# earthquake!! jojo!!



## xabiaxica (Jun 23, 2009)

there is a thread on a local forum saying that we are to expect an earthquake within the next few days


I just looked at this link and it seems there was an earthquake where jojo lives this morning!!


only a little one, but did you feel it jojo?


----------



## jimenato (Nov 21, 2009)

jojo!

JOJO!!!


----------



## jojo (Sep 20, 2007)

its ok!!! I didnt feel a thing LOL

Jo xxx


----------



## Veronica (Apr 5, 2008)

jojo said:


> its ok!!! I didnt feel a thing LOL
> 
> Jo xxx


You mean the earth didn't move for you?
Does that mean hubby is in the Uk this weekend?


----------



## jojo (Sep 20, 2007)

Veronica said:


> You mean the earth didn't move for you?
> Does that mean hubby is in the Uk this weekend?


As it happens yes, he's in the UK LOL!!! 

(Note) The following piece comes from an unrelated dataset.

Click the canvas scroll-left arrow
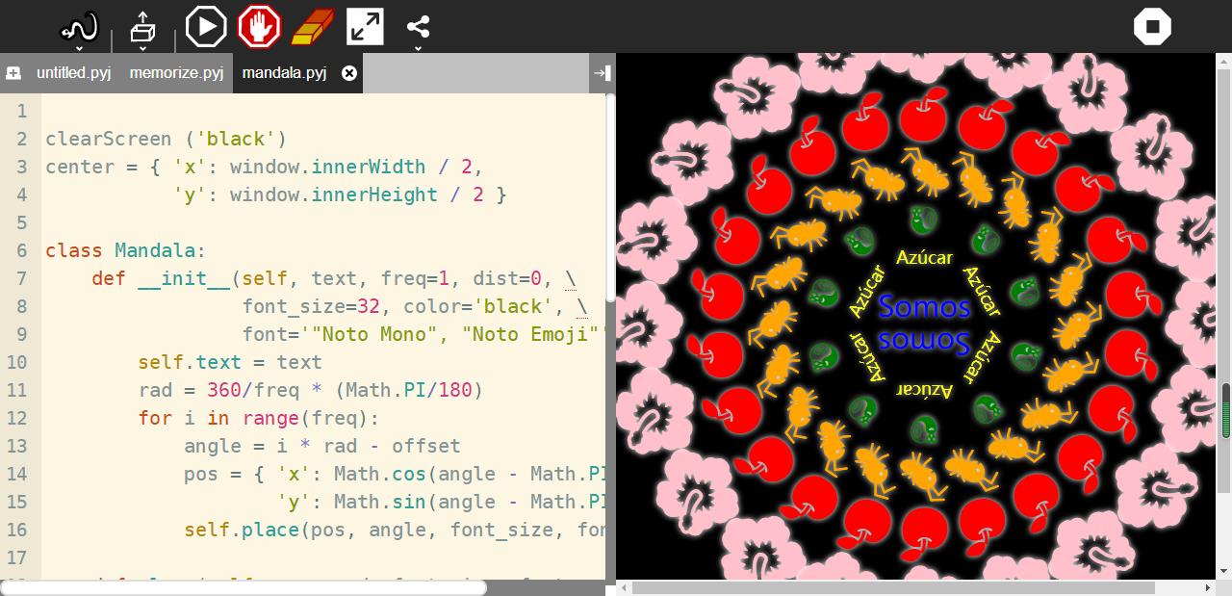This screenshot has height=596, width=1232. (624, 587)
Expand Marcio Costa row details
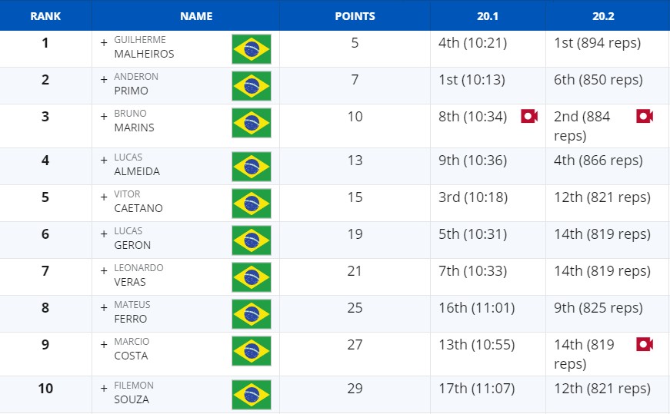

I wish I'd known that there was the likelyhood of an earthquake tho. I wonder what it would feel like - obviously not a "Haiti" type thing, but a little one would be interesting!


Jo xxxx


----------



## chris (Jul 5, 2007)

lol we had an earthquake in lincolnshire about one and half years ago, woke up to the sound of loads of glass rattling and the bed shaking, my husband said i think thats an earthquake i said half asleep dont be silly its just a big lorry going by and went back to sleep. Next morning found there was a big quake and everyone getting in a pickle funny how your mind justifies what is happening in the middle of the night. especially when you live at the end of a single track dead end lane, like to see a lorry go down there big enough to shake glass lol.


----------



## Caz.I (Mar 21, 2009)

Well there has been a few earthquakes, or tremors, in this part of Spain, and I think its supposed to be prone to them because we're so close to the European/African faultline. In fact, not long after I came to Spain there was an earthquake in Morocco (2004) which I felt here. I woke up in the middle of the night to feel the bed shaking and I thought "its an earthquake" - then went back to sleep! Well I did have 2 jobs at the time (those were the days LOL) so was permanently knackered. I am sure there has been one since then and I know a few people who have felt quakes or tremors here in the past.

Caz.I


----------



## chris(madrid) (Mar 23, 2008)

jojo said:


> I wonder what it would feel like - obviously not a "Haiti" type thing, but a little one would be interesting!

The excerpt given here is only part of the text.